§ **AIM A**
Rewrite the part of the Earth's hypsometric curve lecture that begins at the words "### Lecture 14:¶" and ends after "Image(filename='Figures/hypsometric.v2_400.jpg')", putting "kinds" in place of "flavors".

§ **ARTICLE**
↓↓↓

In [1]:
import numpy as np
import matplotlib.pyplot as plt
%matplotlib inline
from IPython.display import Image
import pandas as pd


### Lecture 14:¶

• Learn how to plot histograms and cumulative distributions

• Learn how to get lists of random numbers

• Learn about the topography of the Earth (hypsometric curve)

### The hypsometric curve for the Earth¶

The hypsometric curve for the Earth was very important in that it demonstrated that the Earth's crust comes in two flavors: continental and oceanic.

In [2]:
Image(filename='Figures/hypsometric.v2_400.jpg')

Out[2]:

Hypsometric curve for the Earth. The x-axis is the percentage of Earth's surface that falls above the elevation on the y-axis. For example, ~30% of the Earth's surface is above sea level. [Figure from this web site: https://serc.carleton.edu/mathyouneed/hypsometric/index.html ].

The insight from the hypsometric curve is that there are two plateaus in crustal elevations with the continents above sea level but another large fraction of crust below sea level. These are the two 'flavors' of continental and oceanic crust.

↑↑↑

§ **SUPPLIED INFORMATION**

↓↓↓

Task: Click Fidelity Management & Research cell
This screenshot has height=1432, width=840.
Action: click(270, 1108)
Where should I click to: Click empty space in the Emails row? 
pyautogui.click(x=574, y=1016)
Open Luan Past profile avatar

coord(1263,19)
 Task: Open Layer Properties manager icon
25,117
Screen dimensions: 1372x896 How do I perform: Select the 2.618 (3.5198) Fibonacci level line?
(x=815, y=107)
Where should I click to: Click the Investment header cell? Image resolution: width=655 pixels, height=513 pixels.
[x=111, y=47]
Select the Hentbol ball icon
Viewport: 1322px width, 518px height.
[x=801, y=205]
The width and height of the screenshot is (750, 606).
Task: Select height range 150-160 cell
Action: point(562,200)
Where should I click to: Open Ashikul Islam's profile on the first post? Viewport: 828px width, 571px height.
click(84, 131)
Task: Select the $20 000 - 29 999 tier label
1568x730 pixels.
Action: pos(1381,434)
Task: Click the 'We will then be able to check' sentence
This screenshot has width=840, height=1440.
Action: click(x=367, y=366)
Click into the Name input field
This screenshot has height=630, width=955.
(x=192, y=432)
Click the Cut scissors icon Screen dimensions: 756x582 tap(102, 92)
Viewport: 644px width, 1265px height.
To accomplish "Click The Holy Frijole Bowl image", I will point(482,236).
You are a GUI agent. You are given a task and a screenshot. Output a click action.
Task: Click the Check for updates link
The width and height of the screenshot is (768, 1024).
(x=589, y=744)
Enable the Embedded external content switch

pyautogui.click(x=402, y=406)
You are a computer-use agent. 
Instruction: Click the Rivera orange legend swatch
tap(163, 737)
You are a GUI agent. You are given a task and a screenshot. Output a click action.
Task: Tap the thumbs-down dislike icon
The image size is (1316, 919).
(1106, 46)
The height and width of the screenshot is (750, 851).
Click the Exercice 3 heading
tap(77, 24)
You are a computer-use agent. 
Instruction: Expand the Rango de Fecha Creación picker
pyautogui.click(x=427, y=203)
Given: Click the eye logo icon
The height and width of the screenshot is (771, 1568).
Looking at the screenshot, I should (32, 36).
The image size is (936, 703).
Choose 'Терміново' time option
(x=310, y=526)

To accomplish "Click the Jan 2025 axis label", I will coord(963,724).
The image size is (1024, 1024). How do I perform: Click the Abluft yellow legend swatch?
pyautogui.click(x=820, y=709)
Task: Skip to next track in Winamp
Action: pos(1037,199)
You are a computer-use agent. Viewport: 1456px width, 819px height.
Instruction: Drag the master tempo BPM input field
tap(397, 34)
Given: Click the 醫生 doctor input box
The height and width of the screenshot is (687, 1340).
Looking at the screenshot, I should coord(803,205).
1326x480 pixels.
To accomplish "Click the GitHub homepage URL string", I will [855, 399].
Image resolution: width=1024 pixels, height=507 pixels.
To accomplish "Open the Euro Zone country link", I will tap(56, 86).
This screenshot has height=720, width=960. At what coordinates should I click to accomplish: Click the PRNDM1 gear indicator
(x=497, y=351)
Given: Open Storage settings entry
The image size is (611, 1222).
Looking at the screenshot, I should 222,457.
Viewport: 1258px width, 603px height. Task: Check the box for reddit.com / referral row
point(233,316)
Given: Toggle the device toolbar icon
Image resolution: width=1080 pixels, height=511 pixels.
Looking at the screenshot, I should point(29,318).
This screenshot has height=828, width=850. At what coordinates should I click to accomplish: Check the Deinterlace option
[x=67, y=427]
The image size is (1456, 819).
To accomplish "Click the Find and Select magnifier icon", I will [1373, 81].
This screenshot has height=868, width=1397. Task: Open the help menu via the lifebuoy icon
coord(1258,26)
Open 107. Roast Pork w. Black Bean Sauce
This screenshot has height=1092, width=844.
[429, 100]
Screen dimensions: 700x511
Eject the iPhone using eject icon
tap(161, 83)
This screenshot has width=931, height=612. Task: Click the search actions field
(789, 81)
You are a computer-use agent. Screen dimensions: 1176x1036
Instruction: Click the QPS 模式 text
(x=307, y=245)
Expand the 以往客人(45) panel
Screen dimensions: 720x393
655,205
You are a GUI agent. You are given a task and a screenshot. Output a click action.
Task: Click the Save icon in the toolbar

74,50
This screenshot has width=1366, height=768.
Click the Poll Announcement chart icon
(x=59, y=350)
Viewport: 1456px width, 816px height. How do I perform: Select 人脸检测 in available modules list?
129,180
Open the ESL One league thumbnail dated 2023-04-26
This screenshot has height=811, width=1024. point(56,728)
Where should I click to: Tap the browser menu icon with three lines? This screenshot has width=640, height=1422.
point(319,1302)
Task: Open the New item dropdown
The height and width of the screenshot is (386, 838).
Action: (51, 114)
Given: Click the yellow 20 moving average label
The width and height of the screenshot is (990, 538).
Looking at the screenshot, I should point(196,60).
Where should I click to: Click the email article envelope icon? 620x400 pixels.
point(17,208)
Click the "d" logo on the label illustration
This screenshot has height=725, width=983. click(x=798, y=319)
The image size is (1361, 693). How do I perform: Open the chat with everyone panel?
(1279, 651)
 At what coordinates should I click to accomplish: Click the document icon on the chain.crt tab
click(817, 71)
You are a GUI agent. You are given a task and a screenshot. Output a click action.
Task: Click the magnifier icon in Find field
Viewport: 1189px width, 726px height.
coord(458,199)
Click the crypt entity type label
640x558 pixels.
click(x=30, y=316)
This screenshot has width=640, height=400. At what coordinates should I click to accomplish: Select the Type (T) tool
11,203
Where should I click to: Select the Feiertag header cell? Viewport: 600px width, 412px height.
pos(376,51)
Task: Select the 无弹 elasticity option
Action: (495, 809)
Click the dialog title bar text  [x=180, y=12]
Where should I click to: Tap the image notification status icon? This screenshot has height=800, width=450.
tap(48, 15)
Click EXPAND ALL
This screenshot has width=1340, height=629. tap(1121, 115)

↑↑↑

§ **AIM B**
Output part of the listing as a Markdown table with the columns Row and Listing line, giving each line a row number and skipping blank lines. Begin at the line in the listing that contains "Viewport: 1456px width, 816px" and stop after the line that contains "Action: (495, 809)".

§ **FULL RESPONSE A**
### Lecture 14:¶

• Learn how to plot histograms and cumulative distributions

• Learn how to get lists of random numbers

• Learn about the topography of the Earth (hypsometric curve)

### The hypsometric curve for the Earth¶

The hypsometric curve for the Earth was very important in that it demonstrated that the Earth's crust comes in two kinds: continental and oceanic.

In [2]:
Image(filename='Figures/hypsometric.v2_400.jpg')

§ **FULL RESPONSE B**
| Row | Listing line |
|---|---|
| 1 | Viewport: 1456px width, 816px height. How do I perform: Select 人脸检测 in available modules list? |
| 2 | 129,180 |
| 3 | Open the ESL One league thumbnail dated 2023-04-26 |
| 4 | This screenshot has height=811, width=1024. point(56,728) |
| 5 | Where should I click to: Tap the browser menu icon with three lines? This screenshot has width=640, height=1422. |
| 6 | point(319,1302) |
| 7 | Task: Open the New item dropdown |
| 8 | The height and width of the screenshot is (386, 838). |
| 9 | Action: (51, 114) |
| 10 | Given: Click the yellow 20 moving average label |
| 11 | The width and height of the screenshot is (990, 538). |
| 12 | Looking at the screenshot, I should point(196,60). |
| 13 | Where should I click to: Click the email article envelope icon? 620x400 pixels. |
| 14 | point(17,208) |
| 15 | Click the "d" logo on the label illustration |
| 16 | This screenshot has height=725, width=983. click(x=798, y=319) |
| 17 | The image size is (1361, 693). How do I perform: Open the chat with everyone panel? |
| 18 | (1279, 651) |
| 19 |  At what coordinates should I click to accomplish: Click the document icon on the chain.crt tab |
| 20 | click(817, 71) |
| 21 | You are a GUI agent. You are given a task and a screenshot. Output a click action. |
| 22 | Task: Click the magnifier icon in Find field |
| 23 | Viewport: 1189px width, 726px height. |
| 24 | coord(458,199) |
| 25 | Click the crypt entity type label |
| 26 | 640x558 pixels. |
| 27 | click(x=30, y=316) |
| 28 | This screenshot has width=640, height=400. At what coordinates should I click to accomplish: Select the Type (T) tool |
| 29 | 11,203 |
| 30 | Where should I click to: Select the Feiertag header cell? Viewport: 600px width, 412px height. |
| 31 | pos(376,51) |
| 32 | Task: Select the 无弹 elasticity option |
| 33 | Action: (495, 809) |